Published online by Cambridge University Press: 05 May 2012
Introduction
There are many disciplines that are interested in characterising and measuring facial features and facial attractiveness. Several methods have been suggested to quantify facial shape and beauty, such as applying mathematical and geometric principles to facial morphology, for example, the golden proportion (1.618 and its reciprocal 0.618), Fibonacci series, averageness and symmetry (Ricketts, 1982; Rhodes, 2006). However, there is currently very little scientific evidence available to support the validity of these techniques. Overall facial attractiveness does not appear to depend on any single facial feature, although smiling and youthful facial appearance makes women look more attractive and facial attractiveness tends to decrease over time from ages 11 to 31 years. However, individuals tend to retain their relative levels of facial attractiveness throughout their lifespans (Tatarunaite et al., 2005).

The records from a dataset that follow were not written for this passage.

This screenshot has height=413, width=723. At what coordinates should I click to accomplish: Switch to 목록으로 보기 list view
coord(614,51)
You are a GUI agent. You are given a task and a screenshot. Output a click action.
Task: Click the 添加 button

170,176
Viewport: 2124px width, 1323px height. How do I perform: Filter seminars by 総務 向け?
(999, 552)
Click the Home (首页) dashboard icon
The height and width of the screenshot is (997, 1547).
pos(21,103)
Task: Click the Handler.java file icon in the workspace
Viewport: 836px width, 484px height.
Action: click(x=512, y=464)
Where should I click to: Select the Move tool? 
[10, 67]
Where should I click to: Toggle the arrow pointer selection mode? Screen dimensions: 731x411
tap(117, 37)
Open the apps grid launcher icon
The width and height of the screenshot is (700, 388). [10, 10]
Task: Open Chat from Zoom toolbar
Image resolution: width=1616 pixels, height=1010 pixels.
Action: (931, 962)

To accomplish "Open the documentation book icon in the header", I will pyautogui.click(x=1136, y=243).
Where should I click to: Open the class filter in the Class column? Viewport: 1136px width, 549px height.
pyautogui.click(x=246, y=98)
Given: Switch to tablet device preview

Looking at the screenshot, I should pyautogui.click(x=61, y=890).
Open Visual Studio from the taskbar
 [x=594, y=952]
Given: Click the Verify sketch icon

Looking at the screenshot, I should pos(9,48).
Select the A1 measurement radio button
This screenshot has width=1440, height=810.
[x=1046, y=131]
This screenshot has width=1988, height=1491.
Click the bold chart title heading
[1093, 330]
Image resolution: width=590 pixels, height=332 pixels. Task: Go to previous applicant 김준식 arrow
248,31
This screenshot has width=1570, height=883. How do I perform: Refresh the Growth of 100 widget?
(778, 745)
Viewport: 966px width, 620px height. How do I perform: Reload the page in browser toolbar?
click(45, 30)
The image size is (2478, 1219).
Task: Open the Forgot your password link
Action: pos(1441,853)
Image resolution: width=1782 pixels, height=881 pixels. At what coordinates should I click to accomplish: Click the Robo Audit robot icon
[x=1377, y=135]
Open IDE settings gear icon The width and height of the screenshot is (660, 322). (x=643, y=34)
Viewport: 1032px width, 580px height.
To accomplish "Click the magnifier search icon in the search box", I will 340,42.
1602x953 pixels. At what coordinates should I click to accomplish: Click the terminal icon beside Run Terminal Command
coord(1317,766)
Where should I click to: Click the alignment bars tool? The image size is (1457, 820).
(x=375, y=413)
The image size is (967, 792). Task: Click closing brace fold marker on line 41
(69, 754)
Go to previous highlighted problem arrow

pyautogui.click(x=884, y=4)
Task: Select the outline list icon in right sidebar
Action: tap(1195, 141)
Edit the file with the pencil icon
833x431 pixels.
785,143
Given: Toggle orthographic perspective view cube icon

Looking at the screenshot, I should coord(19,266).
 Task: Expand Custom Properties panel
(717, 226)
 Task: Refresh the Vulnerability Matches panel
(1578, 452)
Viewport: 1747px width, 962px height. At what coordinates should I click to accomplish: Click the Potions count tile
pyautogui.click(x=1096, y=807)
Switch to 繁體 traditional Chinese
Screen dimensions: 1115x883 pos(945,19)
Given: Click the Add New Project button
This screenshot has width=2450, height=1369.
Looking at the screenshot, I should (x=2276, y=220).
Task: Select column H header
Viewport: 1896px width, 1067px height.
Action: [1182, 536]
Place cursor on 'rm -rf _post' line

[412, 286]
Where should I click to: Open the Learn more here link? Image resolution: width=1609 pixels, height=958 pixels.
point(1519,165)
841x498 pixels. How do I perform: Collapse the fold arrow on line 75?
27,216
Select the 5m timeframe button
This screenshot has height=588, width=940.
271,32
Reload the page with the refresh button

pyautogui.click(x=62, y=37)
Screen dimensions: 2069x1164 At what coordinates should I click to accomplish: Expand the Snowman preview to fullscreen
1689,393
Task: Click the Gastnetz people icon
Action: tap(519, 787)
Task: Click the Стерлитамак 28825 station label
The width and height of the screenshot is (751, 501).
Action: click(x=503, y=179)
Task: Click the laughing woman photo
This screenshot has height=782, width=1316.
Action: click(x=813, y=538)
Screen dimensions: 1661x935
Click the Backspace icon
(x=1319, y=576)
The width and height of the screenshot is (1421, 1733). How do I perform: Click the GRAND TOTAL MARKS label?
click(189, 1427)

Subtle facial differences make individual faces unique. However, we are able to distinguish between individuals of different gender, age, ethnicity and race (Moss et al., 1987; Kau et al., 2006; Toma et al., 2008; Richmond et al., 2009). Facial recognition has been of prime interest in computer vision not only for security reasons but also identification of medical conditions (Zhao et al., 2003). Recent studies have used static biometric methods to discriminate between normal and syndromic faces to a high level of sensitivity and specificity (e.g. Noonan syndrome) and to explore phenotype and genotype associations (Hammond et al., 2005a, 2005b). Dynamic facial acquisition is a relatively new development and the relative speed of facial movement has been used to identify depression (Mergl et al., 2005) and schizophrenia (Juckel et al., 2008). There are a number of medical conditions that have been reported to have a significant influence on face shape, e.g. asthma (Mattar et al., 2004) and Type I diabetes (El-Bialy et al., 2000). Socioeconomic factors are associated with higher body mass index (Ellaway et al., 1997), which in turn is related to both skeletal (Öhrn et al., 2002; Sadeghianrizi et al., 2005) as well as soft tissue facial shape (Ferrario et al., 2004) and severity of malocclusion in adolescents (Frazao and Narvai, 2006). The growth of the craniofacial skeleton is closely related to the masticatory muscle complex with stronger biting forces associated with a smaller face height and weaker forces associated with long faces with varying thickness in the masseter muscle mass (Varrela, 1991; Varrela and Alanen, 1995; Charalampidou et al., 2008). Sustained musical pursuits, such as violin/viola (Kovero et al., 1997) and wind instrument playing, as well as opera singing (Brattström et al., 1991), were found to have a significant effect resulting in a reduced face height. Facial width to height ratio has been reported as a predictor of aggressive behaviour (Carré and McCormick, 2008) and reduced facial expression has been associated with antisocial behaviour (Herpertz et al., 2001).